Comments and Suggestions for Authors

Comment for 4 of the previous reviews has not been implemented. 
Authors should divide the data in a way that the training data will capture part of the covid-19 period. This is a major drawback that should not be swept under the carpet.

Comments on the Quality of English Language

Not Applicable

Author Response

Comment: [Comment for 4 of the previous reviews has not been implemented. 
Authors should divide the data in a way that the training data will capture part of the covid-19 period. This is a major drawback that should not be swept under the carpet.]

Response [

We appreciate this important observation. We understand the significance of incorporating the COVID-19 period in the training phase. However, in our original study design, we intentionally excluded this period from the training set to evaluate the model’s ability to generalize under unseen crisis conditions. This form of out-of-sample stress testing is common in financial forecasting literature and allows us to simulate how the model might perform during unexpected economic shocks.

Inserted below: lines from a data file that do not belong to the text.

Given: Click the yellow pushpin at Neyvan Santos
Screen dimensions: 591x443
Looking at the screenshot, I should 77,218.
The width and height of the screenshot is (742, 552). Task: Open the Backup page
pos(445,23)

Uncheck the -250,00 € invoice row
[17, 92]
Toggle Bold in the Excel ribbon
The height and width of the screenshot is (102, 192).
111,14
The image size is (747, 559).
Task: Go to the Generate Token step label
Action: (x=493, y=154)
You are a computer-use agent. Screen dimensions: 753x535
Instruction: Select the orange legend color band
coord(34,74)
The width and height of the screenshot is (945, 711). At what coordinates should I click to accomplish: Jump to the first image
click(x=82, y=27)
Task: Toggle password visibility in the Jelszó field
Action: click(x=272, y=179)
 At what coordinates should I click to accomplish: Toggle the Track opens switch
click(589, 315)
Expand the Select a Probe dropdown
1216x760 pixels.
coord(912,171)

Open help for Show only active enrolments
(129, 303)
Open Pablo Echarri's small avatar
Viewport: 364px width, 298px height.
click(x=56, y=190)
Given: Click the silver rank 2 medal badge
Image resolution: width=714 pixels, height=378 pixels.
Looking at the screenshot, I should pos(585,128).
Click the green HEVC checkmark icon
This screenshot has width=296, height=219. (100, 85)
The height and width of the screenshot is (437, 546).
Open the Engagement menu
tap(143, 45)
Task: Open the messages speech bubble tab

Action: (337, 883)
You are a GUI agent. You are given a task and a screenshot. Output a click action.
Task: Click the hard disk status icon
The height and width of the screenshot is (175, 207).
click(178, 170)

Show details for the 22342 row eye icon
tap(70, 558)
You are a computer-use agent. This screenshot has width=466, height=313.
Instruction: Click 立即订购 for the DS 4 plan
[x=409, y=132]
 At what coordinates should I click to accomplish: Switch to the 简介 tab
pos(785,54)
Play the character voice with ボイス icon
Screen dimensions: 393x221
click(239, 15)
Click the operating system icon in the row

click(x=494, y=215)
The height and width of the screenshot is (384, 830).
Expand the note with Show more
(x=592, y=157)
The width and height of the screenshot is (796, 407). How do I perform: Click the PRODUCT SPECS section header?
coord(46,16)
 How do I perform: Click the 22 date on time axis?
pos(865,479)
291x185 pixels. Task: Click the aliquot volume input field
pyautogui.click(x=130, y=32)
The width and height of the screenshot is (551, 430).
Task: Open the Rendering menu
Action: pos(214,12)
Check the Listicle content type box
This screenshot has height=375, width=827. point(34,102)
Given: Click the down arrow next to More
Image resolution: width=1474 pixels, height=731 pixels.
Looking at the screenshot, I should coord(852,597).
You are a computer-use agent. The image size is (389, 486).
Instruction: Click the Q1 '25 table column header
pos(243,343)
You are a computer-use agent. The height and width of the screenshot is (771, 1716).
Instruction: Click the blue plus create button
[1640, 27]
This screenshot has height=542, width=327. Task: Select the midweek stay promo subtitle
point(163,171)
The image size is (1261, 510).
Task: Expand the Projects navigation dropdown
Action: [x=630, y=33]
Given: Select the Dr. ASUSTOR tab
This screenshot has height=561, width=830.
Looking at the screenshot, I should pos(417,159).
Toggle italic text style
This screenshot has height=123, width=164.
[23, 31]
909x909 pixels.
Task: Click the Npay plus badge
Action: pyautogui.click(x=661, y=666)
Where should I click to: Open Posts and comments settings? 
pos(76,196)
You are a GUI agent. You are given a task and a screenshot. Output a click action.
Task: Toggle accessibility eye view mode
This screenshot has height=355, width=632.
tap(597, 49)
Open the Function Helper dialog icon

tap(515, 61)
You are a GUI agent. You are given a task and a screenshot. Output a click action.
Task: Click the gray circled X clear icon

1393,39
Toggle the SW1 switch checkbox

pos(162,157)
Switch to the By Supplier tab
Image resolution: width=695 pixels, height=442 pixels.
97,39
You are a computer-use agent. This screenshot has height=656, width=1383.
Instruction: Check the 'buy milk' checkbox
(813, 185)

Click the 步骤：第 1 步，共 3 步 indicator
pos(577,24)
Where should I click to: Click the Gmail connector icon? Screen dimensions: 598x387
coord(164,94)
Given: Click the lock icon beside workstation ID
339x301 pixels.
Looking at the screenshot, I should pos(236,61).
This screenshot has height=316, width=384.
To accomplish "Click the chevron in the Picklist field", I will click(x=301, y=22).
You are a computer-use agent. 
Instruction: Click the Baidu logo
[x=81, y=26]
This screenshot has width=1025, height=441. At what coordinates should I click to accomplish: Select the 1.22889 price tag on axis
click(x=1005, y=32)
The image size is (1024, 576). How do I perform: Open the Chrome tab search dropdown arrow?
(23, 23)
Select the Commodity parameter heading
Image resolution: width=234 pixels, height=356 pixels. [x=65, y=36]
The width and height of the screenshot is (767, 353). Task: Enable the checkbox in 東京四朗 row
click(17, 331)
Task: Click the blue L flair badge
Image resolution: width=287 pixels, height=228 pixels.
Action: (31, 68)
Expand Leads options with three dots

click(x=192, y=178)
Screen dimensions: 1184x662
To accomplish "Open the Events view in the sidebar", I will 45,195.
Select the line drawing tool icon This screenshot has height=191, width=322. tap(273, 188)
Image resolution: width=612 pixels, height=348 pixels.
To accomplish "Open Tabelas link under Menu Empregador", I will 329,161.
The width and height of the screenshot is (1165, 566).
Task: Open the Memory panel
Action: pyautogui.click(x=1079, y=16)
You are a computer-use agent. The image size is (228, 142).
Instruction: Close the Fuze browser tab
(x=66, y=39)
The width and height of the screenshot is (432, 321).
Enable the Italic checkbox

That said, we acknowledge the merit of also evaluating model performance when such shocks are included in training. We have now clarified this rationale in the manuscript and recommend future work to include COVID-19 data in both training and testing to assess adaptive learning under crisis-driven volatility.]

Round 3

Reviewer 2 Report

Comments and Suggestions for Authors

Authors have responded to all of my comments.